Zafer Partisi İkinci Olağan Büyük Kongresi, Yenimahalle Nazım Hikmet Kültür Merkezi’nde yapıldı. Kangrede, tek genel başkan adayı, mevcut Genel Başkan Ümit Özdağ. Özdağ, salona girerken “Bozkurt Ümit” sloganıyla karşılandı. Kongrenin açılışında salonda Andımız okundu. Kongre yoklaması ve divan teşkili için Zafer Partisi Genel Başkan Yardımcısı Lütfü Şahsuvaroğlu kürsüye çıktı ve Cezmi Polat başkanlığındaki divan kurulu oy birliğiyle kabul edildi.

Divan kurulunca, Anıtkabir’i ziyaret edecek heyet anons edildi. Ardından saygı duruşunda bulunuldu ve İstiklal Marşı okundu. Zafer Partisi Genel Başkan Yardımcısı Esmaül Hüsna Aslan, faaliyet raporunu okudu. Üzerinde lehte ve aleyhte söz alan olmayan faaliyet raporu, oy birliğiyle kabul edildi. Ardından maliyet raporu okundu ve oy birliğiyle kabul edildi. Tahmini bütçe raporu da okundu, oylandı ve oy birliğiyle kabul edildi.

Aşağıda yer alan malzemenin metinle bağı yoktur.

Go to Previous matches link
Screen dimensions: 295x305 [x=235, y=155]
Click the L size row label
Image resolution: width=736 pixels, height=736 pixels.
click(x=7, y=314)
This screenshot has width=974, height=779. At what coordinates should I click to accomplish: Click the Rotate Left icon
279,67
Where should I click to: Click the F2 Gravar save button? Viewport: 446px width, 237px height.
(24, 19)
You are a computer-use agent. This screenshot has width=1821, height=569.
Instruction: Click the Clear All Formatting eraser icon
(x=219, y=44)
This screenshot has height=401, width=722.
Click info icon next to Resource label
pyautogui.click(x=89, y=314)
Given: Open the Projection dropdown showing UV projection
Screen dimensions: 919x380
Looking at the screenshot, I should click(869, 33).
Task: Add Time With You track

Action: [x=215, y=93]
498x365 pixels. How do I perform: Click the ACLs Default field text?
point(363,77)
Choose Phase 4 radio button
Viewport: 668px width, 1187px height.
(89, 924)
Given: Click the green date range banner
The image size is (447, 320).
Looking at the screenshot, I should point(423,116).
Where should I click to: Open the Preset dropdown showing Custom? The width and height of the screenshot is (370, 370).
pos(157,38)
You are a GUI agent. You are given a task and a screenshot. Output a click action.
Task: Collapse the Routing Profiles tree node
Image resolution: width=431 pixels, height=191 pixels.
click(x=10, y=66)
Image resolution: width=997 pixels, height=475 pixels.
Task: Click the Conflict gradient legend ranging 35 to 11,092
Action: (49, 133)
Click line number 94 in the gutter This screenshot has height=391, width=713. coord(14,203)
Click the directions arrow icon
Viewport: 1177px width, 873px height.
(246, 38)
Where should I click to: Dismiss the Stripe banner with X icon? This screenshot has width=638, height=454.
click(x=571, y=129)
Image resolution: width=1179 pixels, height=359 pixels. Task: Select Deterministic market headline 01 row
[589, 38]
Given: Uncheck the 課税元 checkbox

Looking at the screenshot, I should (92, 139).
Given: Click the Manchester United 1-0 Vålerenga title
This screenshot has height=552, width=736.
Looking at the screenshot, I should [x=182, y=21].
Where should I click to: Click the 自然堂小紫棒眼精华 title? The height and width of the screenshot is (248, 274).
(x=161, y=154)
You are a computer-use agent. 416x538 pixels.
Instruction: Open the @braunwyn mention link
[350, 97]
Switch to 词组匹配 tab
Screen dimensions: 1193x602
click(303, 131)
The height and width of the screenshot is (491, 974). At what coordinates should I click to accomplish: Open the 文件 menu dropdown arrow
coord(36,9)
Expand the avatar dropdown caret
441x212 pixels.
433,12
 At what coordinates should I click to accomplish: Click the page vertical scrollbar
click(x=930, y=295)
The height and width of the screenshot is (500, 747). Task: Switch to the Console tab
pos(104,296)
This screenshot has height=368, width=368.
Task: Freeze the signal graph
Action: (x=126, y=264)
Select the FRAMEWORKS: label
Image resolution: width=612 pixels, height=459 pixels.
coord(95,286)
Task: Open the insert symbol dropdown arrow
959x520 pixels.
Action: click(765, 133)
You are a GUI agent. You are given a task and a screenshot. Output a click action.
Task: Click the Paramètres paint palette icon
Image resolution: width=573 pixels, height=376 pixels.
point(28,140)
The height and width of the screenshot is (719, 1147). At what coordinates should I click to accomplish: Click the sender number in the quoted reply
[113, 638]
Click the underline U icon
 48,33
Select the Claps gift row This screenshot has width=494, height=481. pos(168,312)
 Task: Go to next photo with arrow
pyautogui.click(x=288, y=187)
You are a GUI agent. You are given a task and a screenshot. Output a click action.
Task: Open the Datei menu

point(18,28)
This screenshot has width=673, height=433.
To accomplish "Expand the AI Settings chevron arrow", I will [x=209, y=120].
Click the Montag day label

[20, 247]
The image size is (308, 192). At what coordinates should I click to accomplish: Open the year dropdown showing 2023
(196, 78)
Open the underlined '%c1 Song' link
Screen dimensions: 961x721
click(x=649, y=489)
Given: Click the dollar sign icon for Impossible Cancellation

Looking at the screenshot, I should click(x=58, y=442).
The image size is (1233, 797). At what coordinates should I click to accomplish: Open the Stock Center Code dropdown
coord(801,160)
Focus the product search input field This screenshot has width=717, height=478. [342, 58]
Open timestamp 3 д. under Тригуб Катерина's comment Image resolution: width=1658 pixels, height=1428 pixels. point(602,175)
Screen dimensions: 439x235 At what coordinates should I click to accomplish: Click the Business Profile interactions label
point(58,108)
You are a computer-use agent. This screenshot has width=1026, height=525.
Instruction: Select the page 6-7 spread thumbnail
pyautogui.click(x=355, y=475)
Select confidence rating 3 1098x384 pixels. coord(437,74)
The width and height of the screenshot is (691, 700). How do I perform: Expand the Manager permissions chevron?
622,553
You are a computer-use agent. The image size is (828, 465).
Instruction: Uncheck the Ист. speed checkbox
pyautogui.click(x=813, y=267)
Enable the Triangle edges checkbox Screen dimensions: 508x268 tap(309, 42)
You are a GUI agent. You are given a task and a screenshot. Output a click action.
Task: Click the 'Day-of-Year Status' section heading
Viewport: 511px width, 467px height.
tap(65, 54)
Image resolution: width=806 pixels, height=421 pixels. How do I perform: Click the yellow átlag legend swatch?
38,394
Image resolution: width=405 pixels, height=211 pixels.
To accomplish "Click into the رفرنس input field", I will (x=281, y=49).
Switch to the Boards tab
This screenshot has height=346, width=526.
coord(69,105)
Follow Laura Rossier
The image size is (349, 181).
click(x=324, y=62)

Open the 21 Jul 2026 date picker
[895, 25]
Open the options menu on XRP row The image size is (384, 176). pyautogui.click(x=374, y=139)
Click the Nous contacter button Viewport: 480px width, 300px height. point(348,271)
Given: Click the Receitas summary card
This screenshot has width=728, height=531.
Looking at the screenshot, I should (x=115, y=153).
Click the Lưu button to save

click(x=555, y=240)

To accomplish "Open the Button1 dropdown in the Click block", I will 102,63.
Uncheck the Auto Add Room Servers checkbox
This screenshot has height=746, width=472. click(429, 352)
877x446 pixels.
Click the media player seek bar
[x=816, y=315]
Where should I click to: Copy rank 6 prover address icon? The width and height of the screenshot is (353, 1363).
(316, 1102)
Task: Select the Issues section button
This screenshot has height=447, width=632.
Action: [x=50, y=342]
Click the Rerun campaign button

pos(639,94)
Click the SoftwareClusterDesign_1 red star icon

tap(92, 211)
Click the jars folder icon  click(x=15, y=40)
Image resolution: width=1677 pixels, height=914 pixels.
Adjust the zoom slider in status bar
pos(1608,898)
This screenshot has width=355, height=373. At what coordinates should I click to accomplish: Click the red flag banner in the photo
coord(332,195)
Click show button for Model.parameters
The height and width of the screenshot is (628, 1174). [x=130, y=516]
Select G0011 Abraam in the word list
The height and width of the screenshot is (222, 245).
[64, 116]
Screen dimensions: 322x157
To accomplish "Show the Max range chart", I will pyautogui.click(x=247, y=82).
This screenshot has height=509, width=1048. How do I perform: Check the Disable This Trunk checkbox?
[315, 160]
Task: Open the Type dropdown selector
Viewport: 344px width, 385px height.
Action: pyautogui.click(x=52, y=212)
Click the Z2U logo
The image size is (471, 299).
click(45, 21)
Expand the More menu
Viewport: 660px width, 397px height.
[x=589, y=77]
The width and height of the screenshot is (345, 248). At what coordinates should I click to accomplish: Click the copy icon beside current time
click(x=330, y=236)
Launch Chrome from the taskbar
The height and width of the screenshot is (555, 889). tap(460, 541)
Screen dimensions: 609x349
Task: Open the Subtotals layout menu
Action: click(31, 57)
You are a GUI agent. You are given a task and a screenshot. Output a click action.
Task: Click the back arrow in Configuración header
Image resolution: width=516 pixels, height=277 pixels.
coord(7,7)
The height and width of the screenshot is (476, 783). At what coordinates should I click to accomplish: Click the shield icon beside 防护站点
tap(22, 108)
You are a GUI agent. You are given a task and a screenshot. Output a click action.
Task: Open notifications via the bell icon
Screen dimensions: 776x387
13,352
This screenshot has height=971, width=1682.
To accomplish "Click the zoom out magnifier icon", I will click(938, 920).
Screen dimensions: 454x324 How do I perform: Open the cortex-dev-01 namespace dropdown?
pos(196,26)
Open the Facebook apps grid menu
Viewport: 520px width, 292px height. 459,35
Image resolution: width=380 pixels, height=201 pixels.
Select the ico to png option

Kongrenin açış konuşmasını Zafer Partisi Lideri Özdağ yaptı. Özdağ, tüm gençleri sahneye davet etti ve konuşmasını kürsüde gençlerle birlikte yaptı. Özdağ’ın konuşmasından öne çıkanlar şöyle:”Bu kongre, 8 ila 12 bin lira arasında bir ölüm maaşı alan emekli, dul ve yetim kardeşlerimizin kongresidir. Bu kongre, asgari ücretle çalıştığı işine sabahın köründe tıklım tıklım otobüsle, metrobüsle giden, öğlen şirketin verdiği yemeğin yanındaki elmayı, portakalı yemeyip onu akşam evine getirip eşine ve çocuklarına yediren Türk emekçisinin kongresidir. Bu kongre, her hafta semt pazarına gidip, esnaf esnaf dolaşıp, elindeki torbaya koyacağı sebze bulmak için çalışan ancak o torbanın üçte birini doldurabildikten sonra eve dönüp kara kara eşine ve çocuklarına ne yemek pişireceğini düşünen Türk kadınının kongresidir. Bu kongre, aldığı malı sattığı zaman yerine yenisini koyamayan, Mehmet Şimşek’in vergileri altında ezilen, ekonominin kan damarını oluşturan Türk esnafının kongresidir. Bu kongre, Büyükşehir Yasası ile köyü mahalle olan, üretimden koparılan, hakkı olan mali desteği AKP hükümetinden alamayan Türk köylüsünün, çiftçisinin kongresidir. Bu kongre, ülkesine 2011 sonrasında dünya tarihinin görmüş olduğu en büyük göçlerden birisiyle milyonlarca sığınmacı ve kaçak getirilen huzuru bozulan, sefalete sürüklenen Türk halkının kongresidir. Bu kongre, kutlu vatanın dağlarında yıllardan bu yana milletimize emperyalizm adına kurşun sıkan, katliamlar yapan terör örgütüyle mücadele eden kahraman korucuların, askerlerimizin, aziz şehitlerimizin, sevgili gazilerimizin, Mustafa Kemal’in teğmenlerinin, üsteğmenlerinin, yüzbaşılarının, albaylarının, generallerinin kongresidir. Bu kongre Amasya, Erzurum, Sivas kongrelerinin devamı olan kongredir.”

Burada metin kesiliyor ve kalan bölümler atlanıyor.